• _What you have to do_:
Render every line of the listing below as a numbered list, leaving out any blank lines.

• _Material_:
******
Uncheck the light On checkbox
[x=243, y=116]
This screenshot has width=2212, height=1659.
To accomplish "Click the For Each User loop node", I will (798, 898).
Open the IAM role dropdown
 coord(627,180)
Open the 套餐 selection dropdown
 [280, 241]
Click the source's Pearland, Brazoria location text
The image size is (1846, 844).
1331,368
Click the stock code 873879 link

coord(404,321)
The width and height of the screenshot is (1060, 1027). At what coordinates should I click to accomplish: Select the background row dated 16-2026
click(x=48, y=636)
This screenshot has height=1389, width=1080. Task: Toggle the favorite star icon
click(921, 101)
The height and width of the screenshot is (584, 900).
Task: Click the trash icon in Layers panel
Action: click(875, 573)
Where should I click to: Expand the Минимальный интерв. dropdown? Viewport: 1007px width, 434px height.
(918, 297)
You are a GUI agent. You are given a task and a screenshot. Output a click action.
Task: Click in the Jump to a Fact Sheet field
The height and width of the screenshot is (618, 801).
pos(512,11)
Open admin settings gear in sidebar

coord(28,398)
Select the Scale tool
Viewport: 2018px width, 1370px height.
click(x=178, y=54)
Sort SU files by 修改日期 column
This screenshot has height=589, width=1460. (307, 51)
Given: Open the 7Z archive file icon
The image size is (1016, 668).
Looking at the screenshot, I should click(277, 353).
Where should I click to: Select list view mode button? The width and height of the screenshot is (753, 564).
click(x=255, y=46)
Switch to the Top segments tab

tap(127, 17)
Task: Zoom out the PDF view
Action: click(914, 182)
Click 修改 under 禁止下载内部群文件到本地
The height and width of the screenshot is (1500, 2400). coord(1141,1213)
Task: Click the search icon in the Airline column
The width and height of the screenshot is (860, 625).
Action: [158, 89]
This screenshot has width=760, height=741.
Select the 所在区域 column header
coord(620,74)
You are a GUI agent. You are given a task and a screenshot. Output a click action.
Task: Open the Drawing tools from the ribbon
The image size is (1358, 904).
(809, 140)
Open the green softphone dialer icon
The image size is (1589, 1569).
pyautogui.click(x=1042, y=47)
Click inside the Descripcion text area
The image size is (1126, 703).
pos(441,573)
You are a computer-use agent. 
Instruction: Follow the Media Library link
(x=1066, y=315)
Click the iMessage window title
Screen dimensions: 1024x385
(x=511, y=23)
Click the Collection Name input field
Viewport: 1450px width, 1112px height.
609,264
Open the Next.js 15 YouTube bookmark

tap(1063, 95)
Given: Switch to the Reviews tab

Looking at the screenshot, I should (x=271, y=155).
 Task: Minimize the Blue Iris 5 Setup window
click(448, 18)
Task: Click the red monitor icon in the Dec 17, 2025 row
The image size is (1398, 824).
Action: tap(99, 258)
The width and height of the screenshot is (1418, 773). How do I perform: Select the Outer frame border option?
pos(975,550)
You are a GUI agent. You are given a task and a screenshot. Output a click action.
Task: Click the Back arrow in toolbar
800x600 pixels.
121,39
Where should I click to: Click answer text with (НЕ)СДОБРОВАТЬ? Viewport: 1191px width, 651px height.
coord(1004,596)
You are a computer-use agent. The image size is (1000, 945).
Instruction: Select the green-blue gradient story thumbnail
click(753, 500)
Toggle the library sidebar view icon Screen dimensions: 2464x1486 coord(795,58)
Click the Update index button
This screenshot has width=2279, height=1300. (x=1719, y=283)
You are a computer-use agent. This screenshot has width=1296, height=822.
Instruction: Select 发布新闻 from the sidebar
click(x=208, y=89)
******
• _Solution for this problem_:
1. Uncheck the light On checkbox
2. [x=243, y=116]
3. This screenshot has width=2212, height=1659.
4. To accomplish "Click the For Each User loop node", I will (798, 898).
5. Open the IAM role dropdown
6.  coord(627,180)
7. Open the 套餐 selection dropdown
8.  [280, 241]
9. Click the source's Pearland, Brazoria location text
10. The image size is (1846, 844).
11. 1331,368
12. Click the stock code 873879 link
13. coord(404,321)
14. The width and height of the screenshot is (1060, 1027). At what coordinates should I click to accomplish: Select the background row dated 16-2026
15. click(x=48, y=636)
16. This screenshot has height=1389, width=1080. Task: Toggle the favorite star icon
17. click(921, 101)
18. The height and width of the screenshot is (584, 900).
19. Task: Click the trash icon in Layers panel
20. Action: click(875, 573)
21. Where should I click to: Expand the Минимальный интерв. dropdown? Viewport: 1007px width, 434px height.
22. (918, 297)
23. You are a GUI agent. You are given a task and a screenshot. Output a click action.
24. Task: Click in the Jump to a Fact Sheet field
25. The height and width of the screenshot is (618, 801).
26. pos(512,11)
27. Open admin settings gear in sidebar
28. coord(28,398)
29. Select the Scale tool
30. Viewport: 2018px width, 1370px height.
31. click(x=178, y=54)
32. Sort SU files by 修改日期 column
33. This screenshot has height=589, width=1460. (307, 51)
34. Given: Open the 7Z archive file icon
35. The image size is (1016, 668).
36. Looking at the screenshot, I should click(277, 353).
37. Where should I click to: Select list view mode button? The width and height of the screenshot is (753, 564).
38. click(x=255, y=46)
39. Switch to the Top segments tab
40. tap(127, 17)
41. Task: Zoom out the PDF view
42. Action: click(914, 182)
43. Click 修改 under 禁止下载内部群文件到本地
44. The height and width of the screenshot is (1500, 2400). coord(1141,1213)
45. Task: Click the search icon in the Airline column
46. The width and height of the screenshot is (860, 625).
47. Action: [158, 89]
48. This screenshot has width=760, height=741.
49. Select the 所在区域 column header
50. coord(620,74)
51. You are a GUI agent. You are given a task and a screenshot. Output a click action.
52. Task: Open the Drawing tools from the ribbon
53. The image size is (1358, 904).
54. (809, 140)
55. Open the green softphone dialer icon
56. The image size is (1589, 1569).
57. pyautogui.click(x=1042, y=47)
58. Click inside the Descripcion text area
59. The image size is (1126, 703).
60. pos(441,573)
61. You are a computer-use agent. 
62. Instruction: Follow the Media Library link
63. (x=1066, y=315)
64. Click the iMessage window title
65. Screen dimensions: 1024x385
66. (x=511, y=23)
67. Click the Collection Name input field
68. Viewport: 1450px width, 1112px height.
69. 609,264
70. Open the Next.js 15 YouTube bookmark
71. tap(1063, 95)
72. Given: Switch to the Reviews tab
73. Looking at the screenshot, I should (x=271, y=155).
74.  Task: Minimize the Blue Iris 5 Setup window
75. click(448, 18)
76. Task: Click the red monitor icon in the Dec 17, 2025 row
77. The image size is (1398, 824).
78. Action: tap(99, 258)
79. The width and height of the screenshot is (1418, 773). How do I perform: Select the Outer frame border option?
80. pos(975,550)
81. You are a GUI agent. You are given a task and a screenshot. Output a click action.
82. Task: Click the Back arrow in toolbar
83. 800x600 pixels.
84. 121,39
85. Where should I click to: Click answer text with (НЕ)СДОБРОВАТЬ? Viewport: 1191px width, 651px height.
86. coord(1004,596)
87. You are a computer-use agent. The image size is (1000, 945).
88. Instruction: Select the green-blue gradient story thumbnail
89. click(753, 500)
90. Toggle the library sidebar view icon Screen dimensions: 2464x1486 coord(795,58)
91. Click the Update index button
92. This screenshot has width=2279, height=1300. (x=1719, y=283)
93. You are a computer-use agent. This screenshot has width=1296, height=822.
94. Instruction: Select 发布新闻 from the sidebar
95. click(x=208, y=89)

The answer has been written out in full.